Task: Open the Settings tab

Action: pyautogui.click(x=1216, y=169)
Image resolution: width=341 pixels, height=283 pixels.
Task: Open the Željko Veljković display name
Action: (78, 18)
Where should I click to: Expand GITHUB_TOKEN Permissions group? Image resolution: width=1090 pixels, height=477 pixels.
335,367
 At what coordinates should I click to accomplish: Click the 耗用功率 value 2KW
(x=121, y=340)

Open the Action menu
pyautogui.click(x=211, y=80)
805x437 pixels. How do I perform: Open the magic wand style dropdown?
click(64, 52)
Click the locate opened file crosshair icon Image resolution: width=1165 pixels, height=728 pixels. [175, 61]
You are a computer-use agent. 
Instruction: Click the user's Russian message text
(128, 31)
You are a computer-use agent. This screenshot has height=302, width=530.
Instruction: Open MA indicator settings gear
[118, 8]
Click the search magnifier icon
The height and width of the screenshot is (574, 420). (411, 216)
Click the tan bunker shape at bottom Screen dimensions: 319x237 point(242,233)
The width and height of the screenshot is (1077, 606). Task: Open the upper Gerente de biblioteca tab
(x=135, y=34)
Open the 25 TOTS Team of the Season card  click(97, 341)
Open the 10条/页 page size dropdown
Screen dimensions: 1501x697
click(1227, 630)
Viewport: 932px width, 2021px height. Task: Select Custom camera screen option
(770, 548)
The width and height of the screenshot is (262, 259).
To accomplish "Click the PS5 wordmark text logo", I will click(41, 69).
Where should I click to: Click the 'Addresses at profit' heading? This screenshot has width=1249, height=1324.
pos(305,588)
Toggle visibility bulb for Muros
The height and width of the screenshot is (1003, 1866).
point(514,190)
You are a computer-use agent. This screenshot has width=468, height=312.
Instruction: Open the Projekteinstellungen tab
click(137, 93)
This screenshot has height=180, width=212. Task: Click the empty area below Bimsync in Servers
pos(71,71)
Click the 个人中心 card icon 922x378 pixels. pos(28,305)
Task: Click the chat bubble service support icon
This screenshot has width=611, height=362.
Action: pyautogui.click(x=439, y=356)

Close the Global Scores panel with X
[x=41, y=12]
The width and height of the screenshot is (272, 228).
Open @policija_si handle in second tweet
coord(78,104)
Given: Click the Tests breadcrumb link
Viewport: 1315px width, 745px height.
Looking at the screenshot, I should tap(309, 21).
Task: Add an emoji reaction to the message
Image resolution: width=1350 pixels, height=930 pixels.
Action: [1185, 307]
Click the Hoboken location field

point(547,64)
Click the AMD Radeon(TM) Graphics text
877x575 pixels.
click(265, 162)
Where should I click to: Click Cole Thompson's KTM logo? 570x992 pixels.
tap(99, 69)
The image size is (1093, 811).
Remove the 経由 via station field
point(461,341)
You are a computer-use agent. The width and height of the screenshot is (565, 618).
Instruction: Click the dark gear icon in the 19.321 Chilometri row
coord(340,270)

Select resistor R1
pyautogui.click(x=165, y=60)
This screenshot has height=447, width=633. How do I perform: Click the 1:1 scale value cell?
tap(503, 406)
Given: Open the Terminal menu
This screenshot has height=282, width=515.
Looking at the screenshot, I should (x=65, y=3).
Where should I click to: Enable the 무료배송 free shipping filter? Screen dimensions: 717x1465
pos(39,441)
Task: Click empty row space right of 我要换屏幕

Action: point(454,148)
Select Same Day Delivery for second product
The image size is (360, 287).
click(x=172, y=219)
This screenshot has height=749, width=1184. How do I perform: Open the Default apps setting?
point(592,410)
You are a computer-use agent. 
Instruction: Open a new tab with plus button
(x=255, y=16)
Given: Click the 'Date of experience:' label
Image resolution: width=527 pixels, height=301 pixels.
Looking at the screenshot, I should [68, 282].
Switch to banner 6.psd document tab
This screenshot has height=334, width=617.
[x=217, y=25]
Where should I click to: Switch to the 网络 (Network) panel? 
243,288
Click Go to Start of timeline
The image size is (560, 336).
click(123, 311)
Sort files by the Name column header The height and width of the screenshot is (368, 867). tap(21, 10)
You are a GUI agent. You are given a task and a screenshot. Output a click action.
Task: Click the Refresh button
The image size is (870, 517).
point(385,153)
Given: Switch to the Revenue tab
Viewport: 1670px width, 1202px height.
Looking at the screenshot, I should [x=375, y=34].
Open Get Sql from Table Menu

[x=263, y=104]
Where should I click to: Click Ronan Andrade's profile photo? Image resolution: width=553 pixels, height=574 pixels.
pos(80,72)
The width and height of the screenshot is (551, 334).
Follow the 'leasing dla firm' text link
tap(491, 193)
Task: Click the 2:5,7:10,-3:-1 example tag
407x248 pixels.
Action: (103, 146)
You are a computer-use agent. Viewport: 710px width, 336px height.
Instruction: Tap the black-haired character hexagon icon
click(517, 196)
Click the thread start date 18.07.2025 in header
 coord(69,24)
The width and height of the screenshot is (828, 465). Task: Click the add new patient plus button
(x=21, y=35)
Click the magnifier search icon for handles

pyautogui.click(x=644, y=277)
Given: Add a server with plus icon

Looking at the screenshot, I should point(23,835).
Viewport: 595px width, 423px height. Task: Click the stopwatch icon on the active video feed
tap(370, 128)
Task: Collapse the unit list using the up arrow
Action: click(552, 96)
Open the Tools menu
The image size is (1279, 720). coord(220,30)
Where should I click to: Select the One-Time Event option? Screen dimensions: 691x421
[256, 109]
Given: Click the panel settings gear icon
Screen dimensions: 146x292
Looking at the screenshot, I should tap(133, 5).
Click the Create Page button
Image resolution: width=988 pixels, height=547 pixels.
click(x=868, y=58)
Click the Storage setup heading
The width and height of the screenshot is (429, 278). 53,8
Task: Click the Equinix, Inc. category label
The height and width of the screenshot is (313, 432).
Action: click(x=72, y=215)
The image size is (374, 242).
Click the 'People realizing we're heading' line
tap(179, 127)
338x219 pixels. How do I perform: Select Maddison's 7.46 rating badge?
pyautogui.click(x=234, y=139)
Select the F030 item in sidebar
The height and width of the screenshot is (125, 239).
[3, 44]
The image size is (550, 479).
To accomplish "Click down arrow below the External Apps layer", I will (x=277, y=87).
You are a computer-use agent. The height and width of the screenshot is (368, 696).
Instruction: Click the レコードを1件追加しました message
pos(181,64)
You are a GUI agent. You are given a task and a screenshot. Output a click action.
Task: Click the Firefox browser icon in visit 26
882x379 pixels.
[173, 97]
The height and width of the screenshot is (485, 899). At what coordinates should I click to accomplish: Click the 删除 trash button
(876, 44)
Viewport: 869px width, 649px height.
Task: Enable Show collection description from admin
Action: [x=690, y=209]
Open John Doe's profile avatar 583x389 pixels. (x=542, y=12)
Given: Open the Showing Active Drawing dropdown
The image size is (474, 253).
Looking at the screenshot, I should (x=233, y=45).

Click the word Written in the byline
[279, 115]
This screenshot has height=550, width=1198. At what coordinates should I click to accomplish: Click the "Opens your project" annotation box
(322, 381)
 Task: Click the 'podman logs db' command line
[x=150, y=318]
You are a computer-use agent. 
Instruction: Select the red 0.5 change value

════

- What is required -
Copy all of the records above word for word, keeping every line as it stands.

- Solution for this task -
Task: Open the Settings tab

Action: pyautogui.click(x=1216, y=169)
Image resolution: width=341 pixels, height=283 pixels.
Task: Open the Željko Veljković display name
Action: (78, 18)
Where should I click to: Expand GITHUB_TOKEN Permissions group? Image resolution: width=1090 pixels, height=477 pixels.
335,367
 At what coordinates should I click to accomplish: Click the 耗用功率 value 2KW
(x=121, y=340)

Open the Action menu
pyautogui.click(x=211, y=80)
805x437 pixels. How do I perform: Open the magic wand style dropdown?
click(64, 52)
Click the locate opened file crosshair icon Image resolution: width=1165 pixels, height=728 pixels. [175, 61]
You are a computer-use agent. 
Instruction: Click the user's Russian message text
(128, 31)
You are a computer-use agent. This screenshot has height=302, width=530.
Instruction: Open MA indicator settings gear
[118, 8]
Click the search magnifier icon
The height and width of the screenshot is (574, 420). (411, 216)
Click the tan bunker shape at bottom Screen dimensions: 319x237 point(242,233)
The width and height of the screenshot is (1077, 606). Task: Open the upper Gerente de biblioteca tab
(x=135, y=34)
Open the 25 TOTS Team of the Season card  click(97, 341)
Open the 10条/页 page size dropdown
Screen dimensions: 1501x697
click(1227, 630)
Viewport: 932px width, 2021px height. Task: Select Custom camera screen option
(770, 548)
The width and height of the screenshot is (262, 259).
To accomplish "Click the PS5 wordmark text logo", I will click(41, 69).
Where should I click to: Click the 'Addresses at profit' heading? This screenshot has width=1249, height=1324.
pos(305,588)
Toggle visibility bulb for Muros
The height and width of the screenshot is (1003, 1866).
point(514,190)
You are a computer-use agent. This screenshot has width=468, height=312.
Instruction: Open the Projekteinstellungen tab
click(137, 93)
This screenshot has height=180, width=212. Task: Click the empty area below Bimsync in Servers
pos(71,71)
Click the 个人中心 card icon 922x378 pixels. pos(28,305)
Task: Click the chat bubble service support icon
This screenshot has width=611, height=362.
Action: pyautogui.click(x=439, y=356)

Close the Global Scores panel with X
[x=41, y=12]
The width and height of the screenshot is (272, 228).
Open @policija_si handle in second tweet
coord(78,104)
Given: Click the Tests breadcrumb link
Viewport: 1315px width, 745px height.
Looking at the screenshot, I should tap(309, 21).
Task: Add an emoji reaction to the message
Image resolution: width=1350 pixels, height=930 pixels.
Action: [1185, 307]
Click the Hoboken location field

point(547,64)
Click the AMD Radeon(TM) Graphics text
877x575 pixels.
click(265, 162)
Where should I click to: Click Cole Thompson's KTM logo? 570x992 pixels.
tap(99, 69)
The image size is (1093, 811).
Remove the 経由 via station field
point(461,341)
You are a computer-use agent. The width and height of the screenshot is (565, 618).
Instruction: Click the dark gear icon in the 19.321 Chilometri row
coord(340,270)

Select resistor R1
pyautogui.click(x=165, y=60)
This screenshot has height=447, width=633. How do I perform: Click the 1:1 scale value cell?
tap(503, 406)
Given: Open the Terminal menu
This screenshot has height=282, width=515.
Looking at the screenshot, I should (x=65, y=3).
Where should I click to: Enable the 무료배송 free shipping filter? Screen dimensions: 717x1465
pos(39,441)
Task: Click empty row space right of 我要换屏幕

Action: point(454,148)
Select Same Day Delivery for second product
The image size is (360, 287).
click(x=172, y=219)
This screenshot has height=749, width=1184. How do I perform: Open the Default apps setting?
point(592,410)
You are a computer-use agent. 
Instruction: Open a new tab with plus button
(x=255, y=16)
Given: Click the 'Date of experience:' label
Image resolution: width=527 pixels, height=301 pixels.
Looking at the screenshot, I should [68, 282].
Switch to banner 6.psd document tab
This screenshot has height=334, width=617.
[x=217, y=25]
Where should I click to: Switch to the 网络 (Network) panel? 
243,288
Click Go to Start of timeline
The image size is (560, 336).
click(123, 311)
Sort files by the Name column header The height and width of the screenshot is (368, 867). tap(21, 10)
You are a GUI agent. You are given a task and a screenshot. Output a click action.
Task: Click the Refresh button
The image size is (870, 517).
point(385,153)
Given: Switch to the Revenue tab
Viewport: 1670px width, 1202px height.
Looking at the screenshot, I should [x=375, y=34].
Open Get Sql from Table Menu

[x=263, y=104]
Where should I click to: Click Ronan Andrade's profile photo? Image resolution: width=553 pixels, height=574 pixels.
pos(80,72)
The width and height of the screenshot is (551, 334).
Follow the 'leasing dla firm' text link
tap(491, 193)
Task: Click the 2:5,7:10,-3:-1 example tag
407x248 pixels.
Action: (103, 146)
You are a computer-use agent. Viewport: 710px width, 336px height.
Instruction: Tap the black-haired character hexagon icon
click(517, 196)
Click the thread start date 18.07.2025 in header
 coord(69,24)
The width and height of the screenshot is (828, 465). Task: Click the add new patient plus button
(x=21, y=35)
Click the magnifier search icon for handles

pyautogui.click(x=644, y=277)
Given: Add a server with plus icon

Looking at the screenshot, I should point(23,835).
Viewport: 595px width, 423px height. Task: Click the stopwatch icon on the active video feed
tap(370, 128)
Task: Collapse the unit list using the up arrow
Action: click(552, 96)
Open the Tools menu
The image size is (1279, 720). coord(220,30)
Where should I click to: Select the One-Time Event option? Screen dimensions: 691x421
[256, 109]
Given: Click the panel settings gear icon
Screen dimensions: 146x292
Looking at the screenshot, I should tap(133, 5).
Click the Create Page button
Image resolution: width=988 pixels, height=547 pixels.
click(x=868, y=58)
Click the Storage setup heading
The width and height of the screenshot is (429, 278). 53,8
Task: Click the Equinix, Inc. category label
The height and width of the screenshot is (313, 432).
Action: click(x=72, y=215)
The image size is (374, 242).
Click the 'People realizing we're heading' line
tap(179, 127)
338x219 pixels. How do I perform: Select Maddison's 7.46 rating badge?
pyautogui.click(x=234, y=139)
Select the F030 item in sidebar
The height and width of the screenshot is (125, 239).
[3, 44]
The image size is (550, 479).
To accomplish "Click down arrow below the External Apps layer", I will (x=277, y=87).
You are a computer-use agent. The height and width of the screenshot is (368, 696).
Instruction: Click the レコードを1件追加しました message
pos(181,64)
You are a GUI agent. You are given a task and a screenshot. Output a click action.
Task: Click the Firefox browser icon in visit 26
882x379 pixels.
[173, 97]
The height and width of the screenshot is (485, 899). At what coordinates should I click to accomplish: Click the 删除 trash button
(876, 44)
Viewport: 869px width, 649px height.
Task: Enable Show collection description from admin
Action: [x=690, y=209]
Open John Doe's profile avatar 583x389 pixels. (x=542, y=12)
Given: Open the Showing Active Drawing dropdown
The image size is (474, 253).
Looking at the screenshot, I should (x=233, y=45).

Click the word Written in the byline
[279, 115]
This screenshot has height=550, width=1198. At what coordinates should I click to accomplish: Click the "Opens your project" annotation box
(322, 381)
 Task: Click the 'podman logs db' command line
[x=150, y=318]
You are a computer-use agent. 
Instruction: Select the red 0.5 change value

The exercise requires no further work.